### What is being asked
Please count the lines in the entries below that include the word "will", and give only the number.

**********

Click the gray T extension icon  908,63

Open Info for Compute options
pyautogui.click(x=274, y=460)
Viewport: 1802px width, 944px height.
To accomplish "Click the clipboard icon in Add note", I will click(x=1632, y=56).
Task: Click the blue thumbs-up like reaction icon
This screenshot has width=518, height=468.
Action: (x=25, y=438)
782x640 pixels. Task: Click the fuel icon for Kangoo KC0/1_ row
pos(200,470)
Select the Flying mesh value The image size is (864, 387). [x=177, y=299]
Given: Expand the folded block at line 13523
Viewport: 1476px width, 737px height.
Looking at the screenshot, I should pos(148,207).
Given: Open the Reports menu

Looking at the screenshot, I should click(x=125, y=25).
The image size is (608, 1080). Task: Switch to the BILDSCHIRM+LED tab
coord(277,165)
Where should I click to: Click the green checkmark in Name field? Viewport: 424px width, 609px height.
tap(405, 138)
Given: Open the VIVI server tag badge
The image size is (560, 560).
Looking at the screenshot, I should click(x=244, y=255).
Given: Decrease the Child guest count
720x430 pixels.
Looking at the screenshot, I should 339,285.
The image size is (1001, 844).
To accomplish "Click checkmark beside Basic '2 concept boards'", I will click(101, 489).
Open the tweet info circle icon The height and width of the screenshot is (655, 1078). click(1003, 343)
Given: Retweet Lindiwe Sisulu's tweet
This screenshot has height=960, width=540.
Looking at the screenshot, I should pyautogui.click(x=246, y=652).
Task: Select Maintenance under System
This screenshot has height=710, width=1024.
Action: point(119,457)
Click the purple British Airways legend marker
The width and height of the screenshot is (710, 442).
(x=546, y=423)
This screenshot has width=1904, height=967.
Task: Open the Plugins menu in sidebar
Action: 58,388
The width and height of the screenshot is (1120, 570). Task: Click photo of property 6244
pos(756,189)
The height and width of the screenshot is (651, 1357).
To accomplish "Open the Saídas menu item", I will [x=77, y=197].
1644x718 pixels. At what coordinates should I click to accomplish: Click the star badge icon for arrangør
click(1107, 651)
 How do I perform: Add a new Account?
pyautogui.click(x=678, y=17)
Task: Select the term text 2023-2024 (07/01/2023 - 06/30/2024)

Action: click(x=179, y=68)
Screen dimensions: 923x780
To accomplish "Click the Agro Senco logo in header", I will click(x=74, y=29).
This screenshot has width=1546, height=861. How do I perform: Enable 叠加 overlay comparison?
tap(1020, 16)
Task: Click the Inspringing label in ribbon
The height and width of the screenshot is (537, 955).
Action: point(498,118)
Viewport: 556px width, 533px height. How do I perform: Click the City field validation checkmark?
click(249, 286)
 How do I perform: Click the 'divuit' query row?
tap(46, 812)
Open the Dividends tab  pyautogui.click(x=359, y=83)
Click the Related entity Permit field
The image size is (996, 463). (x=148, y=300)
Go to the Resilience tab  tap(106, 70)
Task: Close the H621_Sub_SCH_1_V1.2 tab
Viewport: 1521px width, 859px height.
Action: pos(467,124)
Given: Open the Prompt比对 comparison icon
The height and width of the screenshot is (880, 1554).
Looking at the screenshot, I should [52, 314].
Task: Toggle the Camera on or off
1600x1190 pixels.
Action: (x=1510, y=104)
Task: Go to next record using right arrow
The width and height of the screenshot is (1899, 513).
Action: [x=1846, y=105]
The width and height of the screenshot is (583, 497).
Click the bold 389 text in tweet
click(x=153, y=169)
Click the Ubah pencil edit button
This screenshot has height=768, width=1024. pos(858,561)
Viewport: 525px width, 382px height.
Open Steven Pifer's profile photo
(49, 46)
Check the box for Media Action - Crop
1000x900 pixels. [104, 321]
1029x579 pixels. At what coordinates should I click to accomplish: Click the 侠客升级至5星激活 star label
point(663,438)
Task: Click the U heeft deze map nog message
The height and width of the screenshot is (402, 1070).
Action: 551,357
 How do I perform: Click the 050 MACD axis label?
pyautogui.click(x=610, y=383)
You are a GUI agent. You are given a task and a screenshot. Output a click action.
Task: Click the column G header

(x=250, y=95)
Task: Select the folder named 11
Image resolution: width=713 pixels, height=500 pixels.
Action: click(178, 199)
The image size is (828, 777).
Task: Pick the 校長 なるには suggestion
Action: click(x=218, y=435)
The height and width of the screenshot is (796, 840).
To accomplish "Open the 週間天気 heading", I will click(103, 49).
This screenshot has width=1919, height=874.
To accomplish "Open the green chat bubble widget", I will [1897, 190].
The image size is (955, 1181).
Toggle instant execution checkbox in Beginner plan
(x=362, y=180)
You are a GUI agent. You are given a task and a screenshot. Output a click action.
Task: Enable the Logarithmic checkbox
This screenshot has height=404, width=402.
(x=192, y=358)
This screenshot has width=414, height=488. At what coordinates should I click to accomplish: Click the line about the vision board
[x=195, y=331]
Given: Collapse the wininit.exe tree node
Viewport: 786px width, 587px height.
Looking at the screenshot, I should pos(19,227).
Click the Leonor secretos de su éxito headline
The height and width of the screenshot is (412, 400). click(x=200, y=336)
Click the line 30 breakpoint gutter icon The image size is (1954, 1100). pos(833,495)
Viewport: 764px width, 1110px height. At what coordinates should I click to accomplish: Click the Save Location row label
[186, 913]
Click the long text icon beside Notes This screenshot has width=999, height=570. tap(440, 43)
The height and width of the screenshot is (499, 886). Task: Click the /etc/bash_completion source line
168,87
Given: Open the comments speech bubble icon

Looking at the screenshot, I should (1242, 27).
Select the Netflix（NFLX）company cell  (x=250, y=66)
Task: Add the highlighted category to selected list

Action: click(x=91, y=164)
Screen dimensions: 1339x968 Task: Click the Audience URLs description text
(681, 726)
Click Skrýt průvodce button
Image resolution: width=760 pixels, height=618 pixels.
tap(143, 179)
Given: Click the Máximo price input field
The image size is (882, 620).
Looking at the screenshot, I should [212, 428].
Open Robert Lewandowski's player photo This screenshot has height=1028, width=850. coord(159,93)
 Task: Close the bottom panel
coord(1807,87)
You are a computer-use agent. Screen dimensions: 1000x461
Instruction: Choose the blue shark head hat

**********

### Task result
6